All proposals must be written for an informed but non-specialist audience.


Key Selection Criteria

Pedagogical Impact (30%):

Clarity in defining the learning problem, strong alignment with intended learning outcomes, and substantial potential for impact across multiple disciplines. Additionally, the approach should be scalable and adaptable across courses of varying sizes, levels, and modalities.

AI Innovation and ethics (20%):

Clear demonstration of originality and forward-thinking in the application of generative AI, for example through novel methodologies, creative problem-solving, or pioneering use cases in teaching and learning. Evaluation will consider the quality of AI integration, commitment to responsible AI practices (such as bias mitigation and transparency), and full compliance with HKUST ethics and governance policies.

Collaboration & Student Partnership Depth (15%):

Depth and breadth of interdisciplinary collaboration, with meaningful student involvement and co-design embedded throughout the project.

Feasibility & Resource Management (15%):

Realistic and well-structured implementation plan, robust budget justification, effective risk mitigation strategies, and efficient utilization of AI Future Playground resources.

Evaluation Rigor & Sustainability (20%):

Comprehensive inclusion of clearly defined quantitative and qualitative indicators of success, supported by a transparent and impactful dissemination strategy. Well-developed plans for adoption, scalability, and long-term sustainability of project outcomes beyond the funding period.

Priority will be given to applicants who secure a minimum one-fourth matching contribution from their department/division, which must be provided in addition to the awarded amount.


Important Dates

Project length is up to 3 years

Call released

Mid-October 2025

EOI deadline

Late December 2025

EOI decisions/invitations

Late January 2026

Full proposals due

Late March 2026

Funding announcements

April 2026

Project commencement

June 1 2026
(Funding will be received by year)

Project end date

May 30 2028


Application Procedures

1 | Fill out the L-TLIP Expression of Interest (EOI) Template by 31 December 2025. It will guide you to complete the key information needed.

2 | Preliminary proposal: Email to angellu@ust.hk by the specified deadline. Upon receiving your submission, CEI will contact you to discuss your idea and to provide advice to shape up the proposal.

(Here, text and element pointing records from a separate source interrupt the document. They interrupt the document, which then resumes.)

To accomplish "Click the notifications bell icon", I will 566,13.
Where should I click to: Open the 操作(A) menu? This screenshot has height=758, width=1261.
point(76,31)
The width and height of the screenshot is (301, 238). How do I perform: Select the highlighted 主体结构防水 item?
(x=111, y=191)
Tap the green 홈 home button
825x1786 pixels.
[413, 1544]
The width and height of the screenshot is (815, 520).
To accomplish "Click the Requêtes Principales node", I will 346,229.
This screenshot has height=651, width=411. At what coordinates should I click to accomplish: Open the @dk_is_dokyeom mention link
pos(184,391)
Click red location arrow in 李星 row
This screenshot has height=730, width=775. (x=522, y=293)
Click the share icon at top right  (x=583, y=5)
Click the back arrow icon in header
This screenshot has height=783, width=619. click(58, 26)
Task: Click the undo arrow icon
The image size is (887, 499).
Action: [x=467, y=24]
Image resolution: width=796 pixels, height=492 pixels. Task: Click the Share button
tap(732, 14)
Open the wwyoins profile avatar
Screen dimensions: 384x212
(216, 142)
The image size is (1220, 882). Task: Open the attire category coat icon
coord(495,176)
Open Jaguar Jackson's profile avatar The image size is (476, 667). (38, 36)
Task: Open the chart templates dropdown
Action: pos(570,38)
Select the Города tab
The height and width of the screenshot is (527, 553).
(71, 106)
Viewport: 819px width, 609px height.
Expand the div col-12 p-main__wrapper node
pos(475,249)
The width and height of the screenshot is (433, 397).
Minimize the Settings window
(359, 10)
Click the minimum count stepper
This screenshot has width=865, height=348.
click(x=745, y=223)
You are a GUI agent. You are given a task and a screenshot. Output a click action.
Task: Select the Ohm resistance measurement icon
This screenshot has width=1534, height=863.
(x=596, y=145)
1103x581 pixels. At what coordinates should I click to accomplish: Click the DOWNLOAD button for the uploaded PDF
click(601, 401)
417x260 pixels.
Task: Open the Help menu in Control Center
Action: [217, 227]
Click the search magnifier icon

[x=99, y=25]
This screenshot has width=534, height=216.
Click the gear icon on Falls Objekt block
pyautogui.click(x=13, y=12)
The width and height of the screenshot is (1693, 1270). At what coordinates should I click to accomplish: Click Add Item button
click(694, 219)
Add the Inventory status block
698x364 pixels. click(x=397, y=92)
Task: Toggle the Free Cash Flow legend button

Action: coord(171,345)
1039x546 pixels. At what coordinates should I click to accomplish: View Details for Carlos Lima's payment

3 | Final proposal: Email to angellu@ust.hk by the specified deadline. Late submissions will only be considered if accompanied by a strong, documented justification and approved by CEI. Please ensure that the proposal is endorsed and signed by relevant parties and mail the endorsed hardcopy to CEI (Room 6401), c/o Ms Angel Lu.

4 | Pitch your ideas: Submit a 3-5 minute short video with an accompanying slide deck of your final proposal. The presentation is suggested to cover the following:

  • Significant implications of the pedagogy you have adopted into your course design, potential reach across disciplines and how it promotes active learning
  • Problems or opportunities to be addressed
  • Target audience and number of beneficiaries
  • Feasibility of the project timeline
  • Plans for maintaining and sustaining the developed course(s) beyond funding period
  • Knowledge transfer of lessons learned within/across department
  • Potential future/long-term use of the pedagogy adopted

Project Workflow


Reporting and Dissemination Requirement

Funding will be allocated on the basis of competitive bidding. Only high-quality proposals meeting the evaluation criteria will be funded.

  • An annual progress report will have to be submitted by the project leader to describe and evaluate the progress in implementing the approved projects.
  • A final report should be submitted upon the completion of the project.The project team will be required to disseminate the project outcomes (e.g. findings, deliverables, experiences) by presenting their work to the University community in the form of workshop/symposium organized by CEI.